This isn't an algorithmic problem that Matt Cutts will be discussing on the Google blog. Google has been pushing content marketing as a good strategy for years because they prefer it to having spammers embarrass them. Now that white hat SEO is ubiquitous, they'll move on to their next paradigm shift.
Google's Content Marketing Solution
Content marketing works because authority gained from superior content passes through to the authority score for a company's core product. Google will simply break this link. They will assign one level of authority for informational queries and another for transactional queries. Websites with strong informational authority could still rank for informational queries, but not as well for transactional queries. Companies (websites) with higher transactional authority (i.e. better product quality) would rank higher for transactional queries. Google's ability to categorize queries is already pretty advanced. It's not much of a leap for them to categorize quality ratings for a website.

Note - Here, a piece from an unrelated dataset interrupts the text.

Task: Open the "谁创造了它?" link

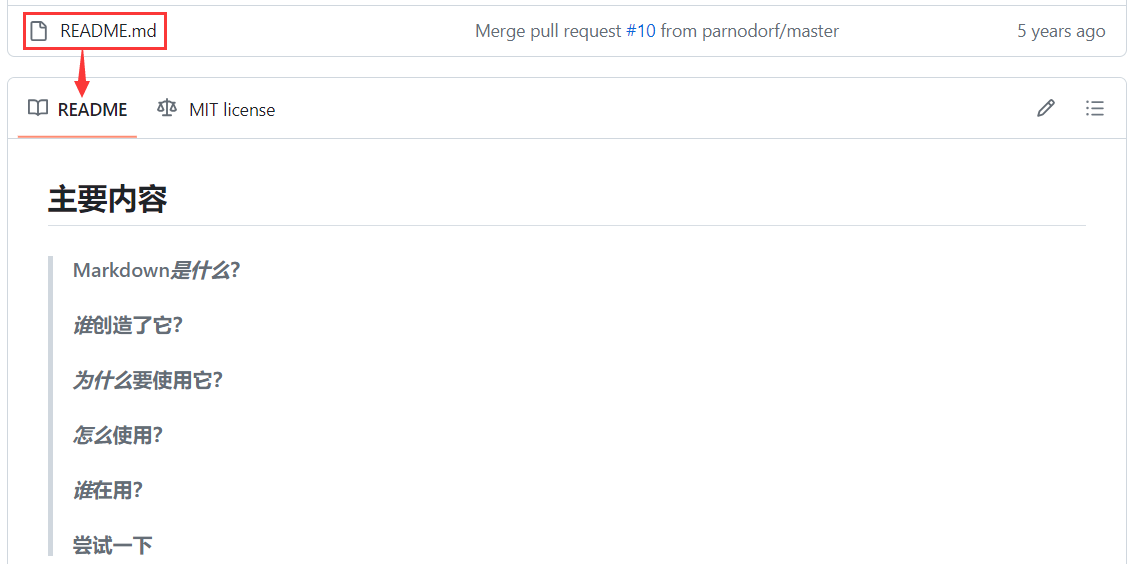Action: pyautogui.click(x=128, y=325)
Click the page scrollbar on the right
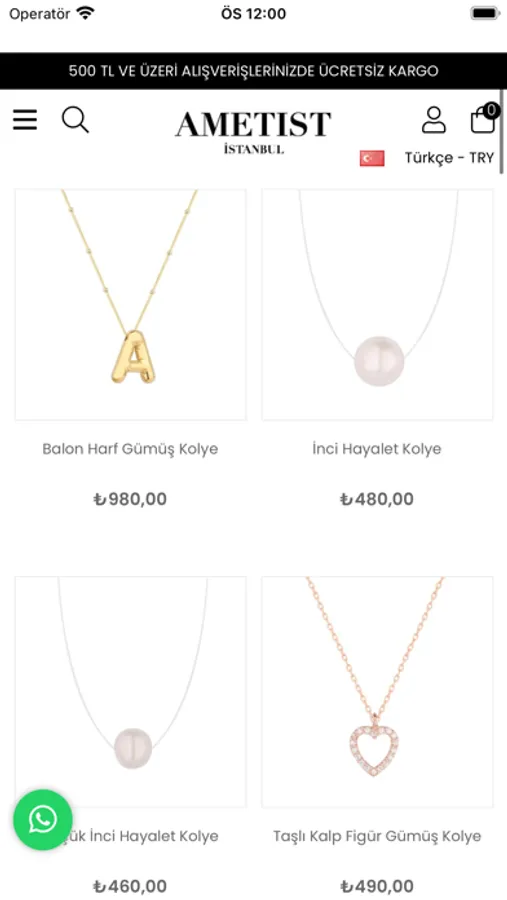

This solution would allow a crappy plumber with great linkbait to rank for informational queries like "how to do x," and a good plumber with poor linkbait to rank for transactional queries such as "plumbers in kansas city." Those are good results, and are ultimately what users want.
This distinction between informational and transactional quality could be calculated by analyzing different data types. For example, ratings coming from sites like Yelp tend to speak to the transactional value of a company's products, and links to internal pages from blogs would be more likely to speak to the informational value of a website.
When & Where Content Marketing Will Stay Relevant
Content marketing will always work for publishers that are in the business of providing information. It will also always work as a top of the funnel lead generation strategy for big ticket products and services. These products target prospects with high levels of involvement that are motivated to learn and seek information.
I believe that content marketing will become less and less effective way of ranking for transactional queries.

Comments
Thank you for the interesting post.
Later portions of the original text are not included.